Pixel coordinate grounding data

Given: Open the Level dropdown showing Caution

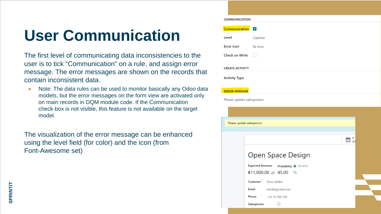Looking at the screenshot, I should 259,38.
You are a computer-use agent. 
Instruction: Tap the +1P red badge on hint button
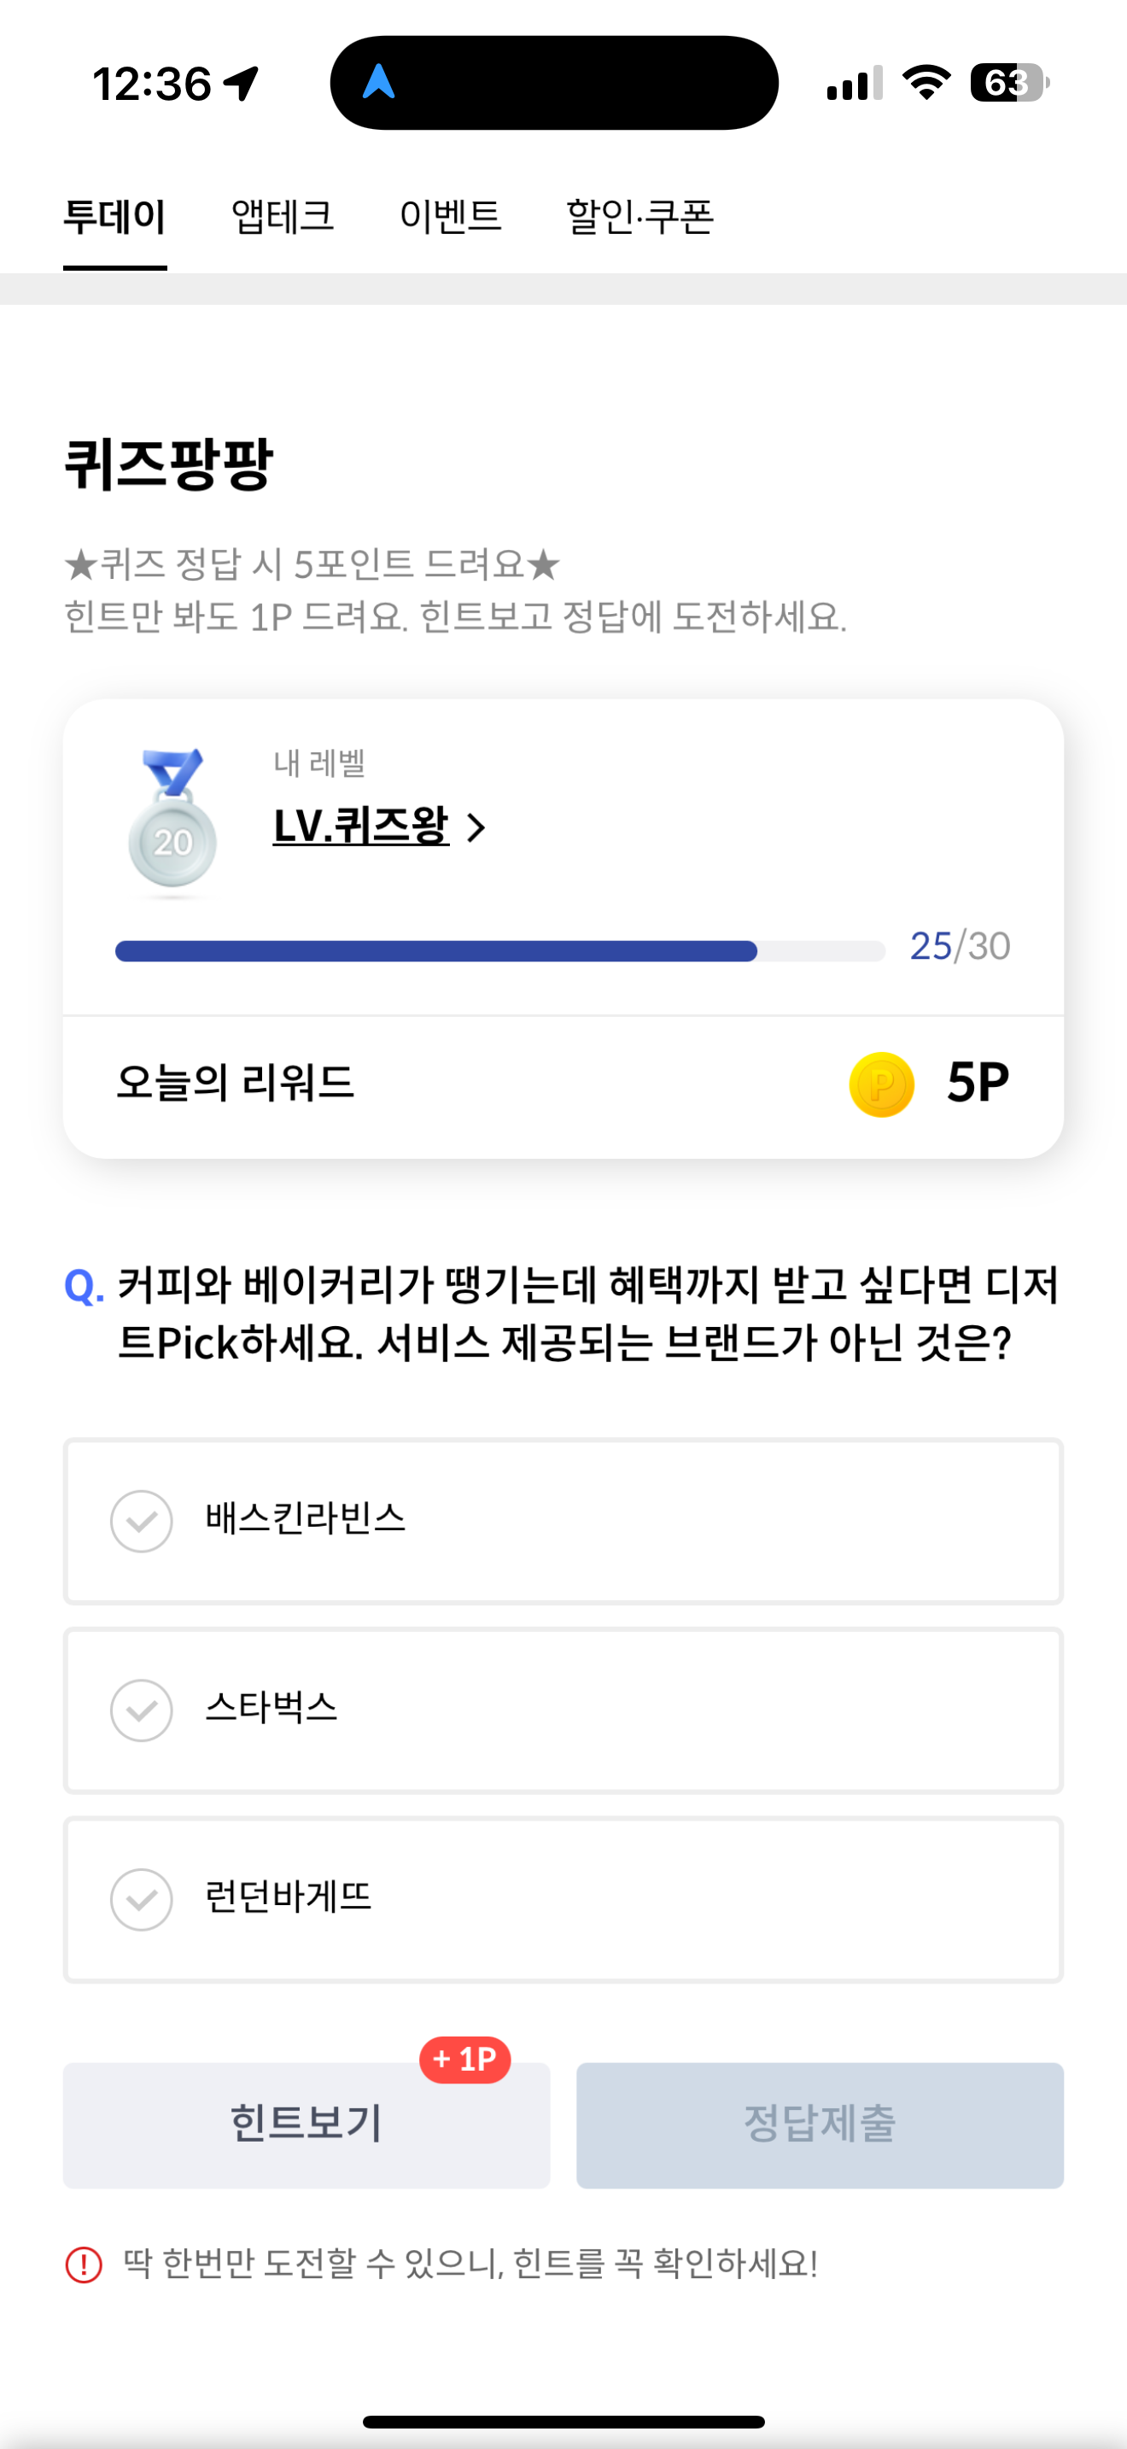coord(465,2059)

Work task → Transcribe all records verbatim, no pictures.

Result for this task →
Given: Open the Level dropdown showing Caution

Looking at the screenshot, I should 259,38.
You are a computer-use agent. 
Instruction: Tap the +1P red badge on hint button
coord(465,2059)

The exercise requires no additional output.